This generates autologous T cells outside of the body that can target cancer stem cells. KROS 401 is a small molecule that converts pro-tumor macrophages that are in the tumor microenvironment into cancer-killing macrophages. KROS 101 targets the GITR ligand and enables T cells to increase. By increasing these T cells, it can complement other checkpoint inhibitors like pembrolizumab from Merck and nivolumab from Bristol Myers Squibb. Using the same mechanism but antagonizing the GITR ligand, KROS 102 reduces T cell numbers and is a new class of agents for autoimmune diseases and transplant rejection. This is KROS 101. This was identified by Ram Murali, our VP of Research and Development.
He first reported the structure of the GITR ligand in two papers in PNAS, or Proceedings of the National Academy of Sciences of America, and found that a small molecule can stabilize this primer, allowing it to signal the receptor.

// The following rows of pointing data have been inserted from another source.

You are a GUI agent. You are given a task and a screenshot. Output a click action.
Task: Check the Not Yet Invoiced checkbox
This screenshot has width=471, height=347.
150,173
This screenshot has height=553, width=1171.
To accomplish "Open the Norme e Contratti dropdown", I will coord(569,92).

This works much more effectively than the AstraZeneca or Merck antibodies that were developed that target the receptor instead of the ligand. We feel that this is because by targeting the ligand, we impact the antigen presentation of dendritic cells to the T cells and impact the immune response in a much more effective way. KROS 102 is an antagonist that breaks up this primer, and it allows T regulatory cells or the suppressor immune cells to increase to decrease the impact of an autoimmune response against the patient's own organs or against an organ that was transplanted. These are our drugs that are being developed.
ENV105 is in a randomized phase II trial. The market opportunity is significant with the anti-androgen agents that are there. ENV105 is also in a non-small cell trial, phase I trial, and this is a large market as well, a $14 billion market with Tagrisso alone representing $6.6 billion of this. The activated T cell therapy of KROS 201 received an IND from the FDA, and we're rapidly developing KROS 101 and 102 for an IND for small tumors and for autoimmune diseases. These are large market opportunities as discussed, a large $11 billion prostate cancer market, a $14 billion EGFR-dependent lung cancer market, and a head and neck cancer market of $1.5 billion, which we're targeting next with a head and neck cancer trial.

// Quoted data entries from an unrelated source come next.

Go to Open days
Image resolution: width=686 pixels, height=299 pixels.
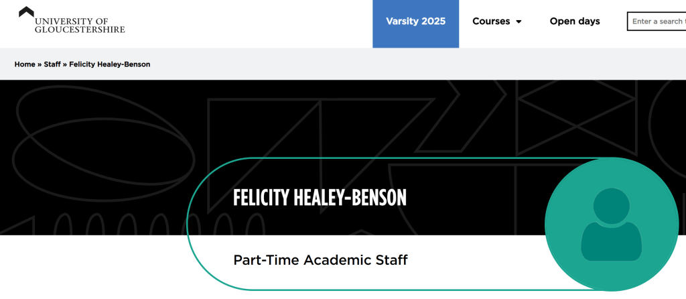(575, 21)
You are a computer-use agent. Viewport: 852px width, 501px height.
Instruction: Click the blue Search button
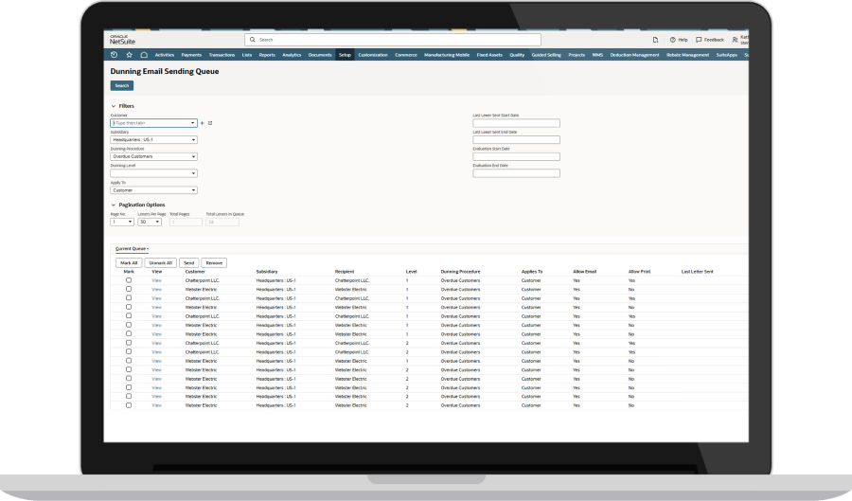[122, 85]
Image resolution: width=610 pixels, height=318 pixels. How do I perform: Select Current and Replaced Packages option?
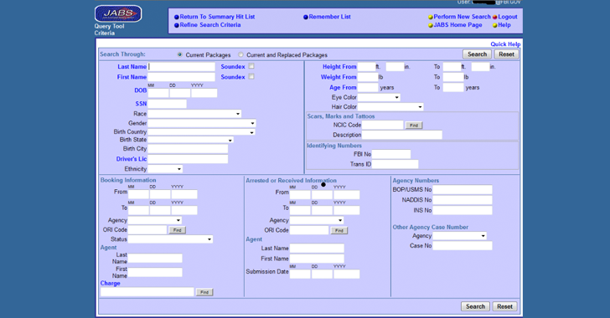tap(241, 55)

All these trials are designed to show that ENV105 really targets a central mechanism of cancer drug resistance that's relevant for widespread cancers and for many drugs that are designed to treat these cancers. The fact of the matter is that we have very good drugs for cancers until they don't work. ENV105 is designed to reverse the resistance that develops to standard-of-care drugs. For the immunotherapy market, the checkpoint inhibition market is a $47 billion a year market, and KROS 101 and 102 targets this checkpoint inhibition as well as our other Kairos agents that target different aspects of the immunotherapy market. Our company, Kairos, was spun off from Cedars-Sinai Medical Center, which is the number two medical center in the United States based on the U.S. News and World Report. We've pushed the therapies forward through non-dilutive NIH grants.
Through the present, we got an IND for our phase I and II trials and began enrollment in 2024. We just reported the safety results from the safety lead-in of our phase II prostate trial in July and plan to release the efficacy results from this cohort in September with the KOL discussion on September 18th. The interim data for the phase II trial will be discussed then, and safety results from our phase I cancer trial will be reported in a national meeting or international meeting in September by Karen Reckamp, our PI from Cedars-Sinai Medical Center. Significant catalysts are coming in the near term that we're excited to release. Our patent protection is good with regard to the composition of matter and methods of use and extends through 2040.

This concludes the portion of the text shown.